Saturday, May 14, 2011

Biking Beginnings


My mom used to train for triathlons, then I came along.... but she didn't use that as an excuse to quit. When she was pregnant with me, I replaced her drag suit in the pool and after I was born I was just some added weight to the back of her bike or on top of her kick board.

She likes to tell the story of my first time riding a bike. We were still in the apartments out in Flint and we picked up an old bike someone was throwing out. I was so excited, riding it around and around. My mom was across the courtyard with the camera filming me, when I went to turn, but turned the wrong way and disappeared down some cement steps.

I just loved bikes, my cousins and I used to decorate them for the 4th of July parade and I liked to ride mine down the hill at my dads. Then we had a day during cross country camp were we mountain biked through trails and I feel in love and bought one of my own. I hated riding the bus and would always beg my mom to let me ride to school, she never let me until high school.

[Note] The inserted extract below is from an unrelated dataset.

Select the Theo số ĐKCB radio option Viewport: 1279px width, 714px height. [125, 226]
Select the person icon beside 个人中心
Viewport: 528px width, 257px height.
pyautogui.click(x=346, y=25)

Once a friend and I got lost and ended up riding forty or so miles through Flushing, downtown Flint, and finally back into creek. I couldn't believe we covered all that distance on bikes! For my attention span that was for-ev-or in a car.

Then then triathlons came along in college and I bought my first road bike and my addiction grew. I loved how easily the skinny tires flew down the pavement and the feeling of clip less pedals.

I got to be friends with a few of the guys at the bike shop and they would always take me out to the trails or for longer road rides. But Up North, where I live now, I have a hard time finding people to ride with so I started doing trips on my own. Started with Mackinaw to Grand Lake, then Mackinaw to Marquette, and just recently Marquette home. The feeling of knowing I powered every single inch of travel is so rewarding. It also feels good to know I saved about one hundred dollars riding home from school rather than driving, enough to pay for a bridesmaid dress in my big sister's wedding.

Each trip leaves me wanting more. "Well now that wasn't so bad Grace, what's next?" says my mind. Traveling is one of the greatest teachers. Our mind lives in a world of what we know, or think we know. However, we live in a world that is filled with things we don't know, and things we don't know we don't know and the only way we will ever know them, is to let ourselves go. Forrest Gump's mamma was right, life was like a box of chocolates. You never know what you're gonna get. But why would you stick with the box of chocolates when the chocolate factory is next door and you have a golden ticket?